Mailer described The Naked and the Dead as "'an odyssey of fear, exhaustion, and death,'" and presents the natural world as "uncaring, unyielding, implacable, and occasionally, beautiful." He adds insights into soldiers, like Martinez, in this context. Mailer writes that on his scouting mission, "Martinez was functioning more like an animal than a human." Mailer also distils how dehumanizing the enemy was an essential aspect to the structure of war. Mailer writes, "Martinez had a sense of unreality . . . They were men. The entire structure of war wavered in his brain for a moment."

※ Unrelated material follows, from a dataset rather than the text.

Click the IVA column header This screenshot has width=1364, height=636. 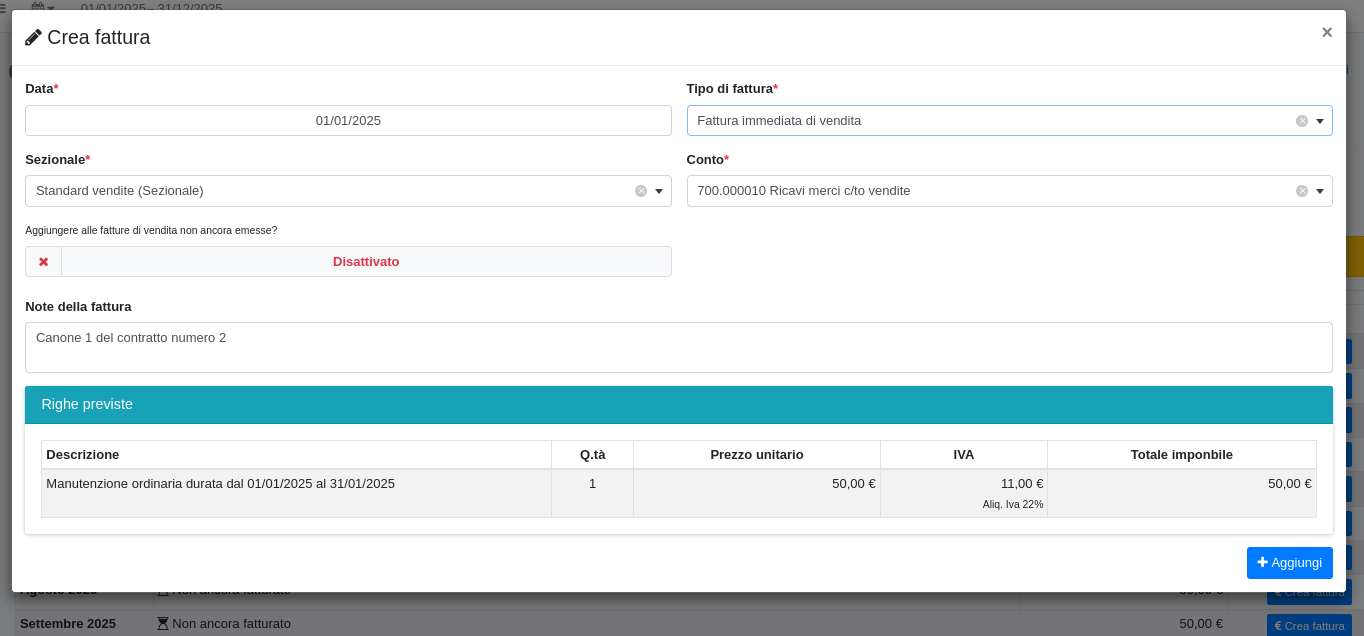coord(963,455)
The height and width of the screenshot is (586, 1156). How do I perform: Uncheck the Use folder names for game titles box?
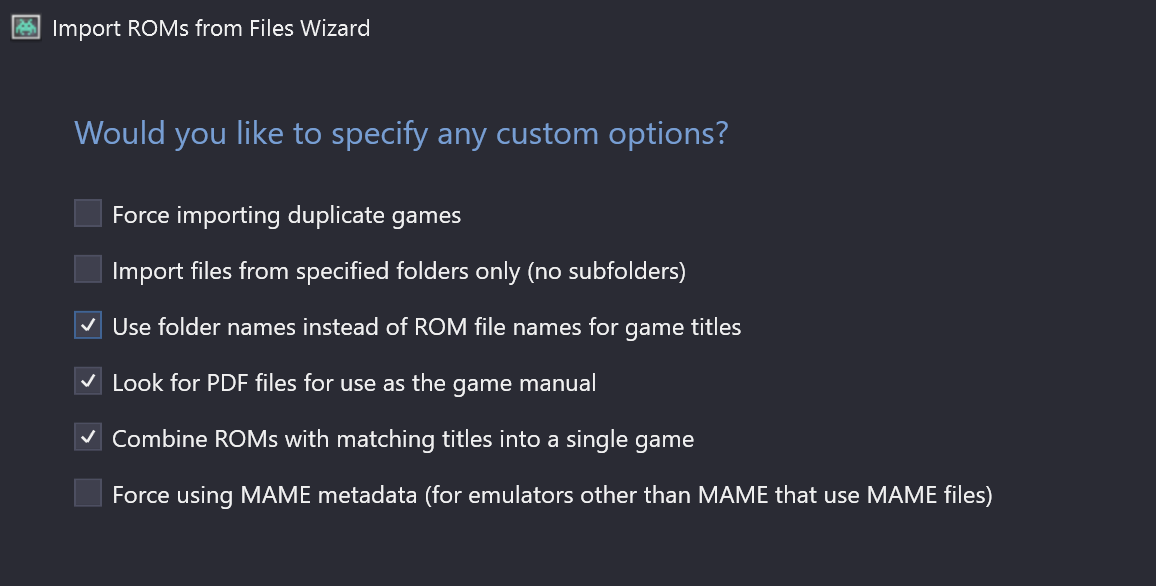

Mailer concludes the platoon's climb of Mount Anaka, reinforcing the loss of the individual within war, writing that "[the soldiers] did not think of themselves as individual men any longer. They were merely envelopes of suffering. They had forgotten about the patrol, about the war, their past, they had even forgotten the earth they had just climbed."

=== Loneliness ===
Loneliness acted as an equalizer among soldiers and officers during the Second World War. Despite divisions of rank, economic, political, sexuality, or class, loneliness was a universal phenomenon among soldiers and officers during the Second World War. Furthermore, this factored into the construction of brotherhood in wartime. In The Naked and the Dead, Goldstein feels a connection and a sort of alliance with Roth in their Jewish heritage. Although the men in the platoon do have a sense of brotherhood with one another, they still feel alone during their deployment.
Throughout the novel, the men long for women and deeper friendships. Roth, for example, wishes to have someone whom he “could talk to seriously.” He realizes that he doesn’t know his own comrades very well, since everyone he met when he initially entered the Army was either killed or reassigned. The men degrade women through the narrative; however, the absence of women factors into their reaction to disparage women, whose presence on the front lines was limited.

=== Death ===
The men are faced with unexpected deaths, such as Hennessey's, Wilson, Hearn, Roth, and Gallagher’s wife who dies during childbirth. It is clear death surrounds them and their lives could be taken away in any moment. Cummings, having been surrounded by Army deaths the majority of his career, still never warms to the smell of rotting corpses. Red, like the other soldiers, realizes he or one of his comrades could be killed any minute. Even when they grew used to death and saw it as "large and devastating and meaningless. Men who were killed were nearly men no longer around", a comrade's death would cause "the idea of death [to be] fresh and terrifying again". This fear of death also had a negative impact on the mental health and sanity of the men. For instance, Red states, "Goddam Army gets you so you're afraid to turn around". The men began to have a pessimistic view of life believing "All dead things... everything lives to die". This was especially so since "that's all [soldiers] can ever do in the Army, sit and think" which caused the thoughts and fears of death to be constant and prevalent.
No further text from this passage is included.